== What is expected ==
Reproduce the full listing that appears beneath this instruction exactly.

== Data for analysis ==
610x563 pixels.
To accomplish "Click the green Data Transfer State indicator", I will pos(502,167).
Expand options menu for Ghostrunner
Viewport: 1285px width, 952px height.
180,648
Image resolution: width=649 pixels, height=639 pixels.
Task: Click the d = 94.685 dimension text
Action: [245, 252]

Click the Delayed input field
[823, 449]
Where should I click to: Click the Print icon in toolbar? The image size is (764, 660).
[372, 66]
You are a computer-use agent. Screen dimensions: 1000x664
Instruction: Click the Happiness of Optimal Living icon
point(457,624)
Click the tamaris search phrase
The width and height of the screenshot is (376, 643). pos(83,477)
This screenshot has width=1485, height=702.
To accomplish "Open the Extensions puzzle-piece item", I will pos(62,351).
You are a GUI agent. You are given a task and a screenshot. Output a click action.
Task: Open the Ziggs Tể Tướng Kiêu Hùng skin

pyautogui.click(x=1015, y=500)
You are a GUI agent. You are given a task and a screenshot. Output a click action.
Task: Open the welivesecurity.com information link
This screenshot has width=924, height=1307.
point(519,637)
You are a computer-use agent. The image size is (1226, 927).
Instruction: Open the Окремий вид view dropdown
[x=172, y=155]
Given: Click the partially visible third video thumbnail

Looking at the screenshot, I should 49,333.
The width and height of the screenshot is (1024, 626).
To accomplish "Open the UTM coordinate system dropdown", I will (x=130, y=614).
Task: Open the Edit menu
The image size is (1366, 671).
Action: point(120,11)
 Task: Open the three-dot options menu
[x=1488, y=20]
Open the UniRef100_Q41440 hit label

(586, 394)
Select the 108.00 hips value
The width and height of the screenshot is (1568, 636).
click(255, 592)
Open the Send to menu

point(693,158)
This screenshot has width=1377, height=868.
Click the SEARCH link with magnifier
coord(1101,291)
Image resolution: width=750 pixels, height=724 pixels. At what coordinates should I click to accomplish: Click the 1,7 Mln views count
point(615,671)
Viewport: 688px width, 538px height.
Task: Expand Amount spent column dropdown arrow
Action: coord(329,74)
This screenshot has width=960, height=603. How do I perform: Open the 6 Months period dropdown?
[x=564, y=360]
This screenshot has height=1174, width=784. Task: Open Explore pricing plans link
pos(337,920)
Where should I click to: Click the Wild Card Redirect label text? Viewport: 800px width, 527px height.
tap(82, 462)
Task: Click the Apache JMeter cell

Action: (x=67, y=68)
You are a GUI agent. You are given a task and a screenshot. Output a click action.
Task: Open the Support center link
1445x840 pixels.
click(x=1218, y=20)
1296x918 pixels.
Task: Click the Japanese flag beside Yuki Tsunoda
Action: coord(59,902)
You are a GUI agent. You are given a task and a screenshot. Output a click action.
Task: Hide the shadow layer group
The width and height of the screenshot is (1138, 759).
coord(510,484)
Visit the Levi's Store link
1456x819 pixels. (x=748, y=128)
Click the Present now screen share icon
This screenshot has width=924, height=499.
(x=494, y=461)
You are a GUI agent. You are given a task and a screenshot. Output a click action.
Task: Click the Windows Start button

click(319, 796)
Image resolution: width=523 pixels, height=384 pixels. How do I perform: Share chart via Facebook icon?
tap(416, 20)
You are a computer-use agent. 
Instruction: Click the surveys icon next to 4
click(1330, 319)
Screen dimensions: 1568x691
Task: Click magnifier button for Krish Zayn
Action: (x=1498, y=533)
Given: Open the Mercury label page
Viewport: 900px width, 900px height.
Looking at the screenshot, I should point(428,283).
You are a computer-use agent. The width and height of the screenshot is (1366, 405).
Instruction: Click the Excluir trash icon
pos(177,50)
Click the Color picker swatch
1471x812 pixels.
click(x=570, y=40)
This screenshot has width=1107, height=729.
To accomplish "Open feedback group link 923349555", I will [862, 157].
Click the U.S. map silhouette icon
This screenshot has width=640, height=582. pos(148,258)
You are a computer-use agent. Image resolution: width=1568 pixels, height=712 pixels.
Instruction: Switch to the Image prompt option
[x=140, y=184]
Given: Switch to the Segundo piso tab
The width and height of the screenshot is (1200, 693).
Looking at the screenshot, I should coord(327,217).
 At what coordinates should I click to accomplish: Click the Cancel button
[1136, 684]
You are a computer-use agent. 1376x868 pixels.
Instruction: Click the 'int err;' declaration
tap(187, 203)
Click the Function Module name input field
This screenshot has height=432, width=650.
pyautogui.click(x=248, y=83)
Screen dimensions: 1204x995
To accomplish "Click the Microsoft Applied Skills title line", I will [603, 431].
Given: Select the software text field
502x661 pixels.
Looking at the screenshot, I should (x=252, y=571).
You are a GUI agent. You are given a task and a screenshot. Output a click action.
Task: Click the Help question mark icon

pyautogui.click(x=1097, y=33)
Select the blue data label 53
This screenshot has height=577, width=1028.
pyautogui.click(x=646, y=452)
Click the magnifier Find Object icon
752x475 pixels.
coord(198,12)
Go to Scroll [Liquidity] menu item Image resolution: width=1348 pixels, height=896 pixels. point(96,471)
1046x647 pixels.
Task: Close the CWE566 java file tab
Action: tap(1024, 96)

== Response ==
610x563 pixels.
To accomplish "Click the green Data Transfer State indicator", I will pos(502,167).
Expand options menu for Ghostrunner
Viewport: 1285px width, 952px height.
180,648
Image resolution: width=649 pixels, height=639 pixels.
Task: Click the d = 94.685 dimension text
Action: [245, 252]

Click the Delayed input field
[823, 449]
Where should I click to: Click the Print icon in toolbar? The image size is (764, 660).
[372, 66]
You are a computer-use agent. Screen dimensions: 1000x664
Instruction: Click the Happiness of Optimal Living icon
point(457,624)
Click the tamaris search phrase
The width and height of the screenshot is (376, 643). pos(83,477)
This screenshot has width=1485, height=702.
To accomplish "Open the Extensions puzzle-piece item", I will pos(62,351).
You are a GUI agent. You are given a task and a screenshot. Output a click action.
Task: Open the Ziggs Tể Tướng Kiêu Hùng skin

pyautogui.click(x=1015, y=500)
You are a GUI agent. You are given a task and a screenshot. Output a click action.
Task: Open the welivesecurity.com information link
This screenshot has width=924, height=1307.
point(519,637)
You are a computer-use agent. The image size is (1226, 927).
Instruction: Open the Окремий вид view dropdown
[x=172, y=155]
Given: Click the partially visible third video thumbnail

Looking at the screenshot, I should 49,333.
The width and height of the screenshot is (1024, 626).
To accomplish "Open the UTM coordinate system dropdown", I will (x=130, y=614).
Task: Open the Edit menu
The image size is (1366, 671).
Action: point(120,11)
 Task: Open the three-dot options menu
[x=1488, y=20]
Open the UniRef100_Q41440 hit label

(586, 394)
Select the 108.00 hips value
The width and height of the screenshot is (1568, 636).
click(255, 592)
Open the Send to menu

point(693,158)
This screenshot has width=1377, height=868.
Click the SEARCH link with magnifier
coord(1101,291)
Image resolution: width=750 pixels, height=724 pixels. At what coordinates should I click to accomplish: Click the 1,7 Mln views count
point(615,671)
Viewport: 688px width, 538px height.
Task: Expand Amount spent column dropdown arrow
Action: coord(329,74)
This screenshot has width=960, height=603. How do I perform: Open the 6 Months period dropdown?
[x=564, y=360]
This screenshot has height=1174, width=784. Task: Open Explore pricing plans link
pos(337,920)
Where should I click to: Click the Wild Card Redirect label text? Viewport: 800px width, 527px height.
tap(82, 462)
Task: Click the Apache JMeter cell

Action: (x=67, y=68)
You are a GUI agent. You are given a task and a screenshot. Output a click action.
Task: Open the Support center link
1445x840 pixels.
click(x=1218, y=20)
1296x918 pixels.
Task: Click the Japanese flag beside Yuki Tsunoda
Action: coord(59,902)
You are a GUI agent. You are given a task and a screenshot. Output a click action.
Task: Hide the shadow layer group
The width and height of the screenshot is (1138, 759).
coord(510,484)
Visit the Levi's Store link
1456x819 pixels. (x=748, y=128)
Click the Present now screen share icon
This screenshot has width=924, height=499.
(x=494, y=461)
You are a GUI agent. You are given a task and a screenshot. Output a click action.
Task: Click the Windows Start button

click(319, 796)
Image resolution: width=523 pixels, height=384 pixels. How do I perform: Share chart via Facebook icon?
tap(416, 20)
You are a computer-use agent. 
Instruction: Click the surveys icon next to 4
click(1330, 319)
Screen dimensions: 1568x691
Task: Click magnifier button for Krish Zayn
Action: (x=1498, y=533)
Given: Open the Mercury label page
Viewport: 900px width, 900px height.
Looking at the screenshot, I should point(428,283).
You are a computer-use agent. The width and height of the screenshot is (1366, 405).
Instruction: Click the Excluir trash icon
pos(177,50)
Click the Color picker swatch
1471x812 pixels.
click(x=570, y=40)
This screenshot has width=1107, height=729.
To accomplish "Open feedback group link 923349555", I will [862, 157].
Click the U.S. map silhouette icon
This screenshot has width=640, height=582. pos(148,258)
You are a computer-use agent. Image resolution: width=1568 pixels, height=712 pixels.
Instruction: Switch to the Image prompt option
[x=140, y=184]
Given: Switch to the Segundo piso tab
The width and height of the screenshot is (1200, 693).
Looking at the screenshot, I should coord(327,217).
 At what coordinates should I click to accomplish: Click the Cancel button
[1136, 684]
You are a computer-use agent. 1376x868 pixels.
Instruction: Click the 'int err;' declaration
tap(187, 203)
Click the Function Module name input field
This screenshot has height=432, width=650.
pyautogui.click(x=248, y=83)
Screen dimensions: 1204x995
To accomplish "Click the Microsoft Applied Skills title line", I will [603, 431].
Given: Select the software text field
502x661 pixels.
Looking at the screenshot, I should (x=252, y=571).
You are a GUI agent. You are given a task and a screenshot. Output a click action.
Task: Click the Help question mark icon

pyautogui.click(x=1097, y=33)
Select the blue data label 53
This screenshot has height=577, width=1028.
pyautogui.click(x=646, y=452)
Click the magnifier Find Object icon
752x475 pixels.
coord(198,12)
Go to Scroll [Liquidity] menu item Image resolution: width=1348 pixels, height=896 pixels. point(96,471)
1046x647 pixels.
Task: Close the CWE566 java file tab
Action: tap(1024, 96)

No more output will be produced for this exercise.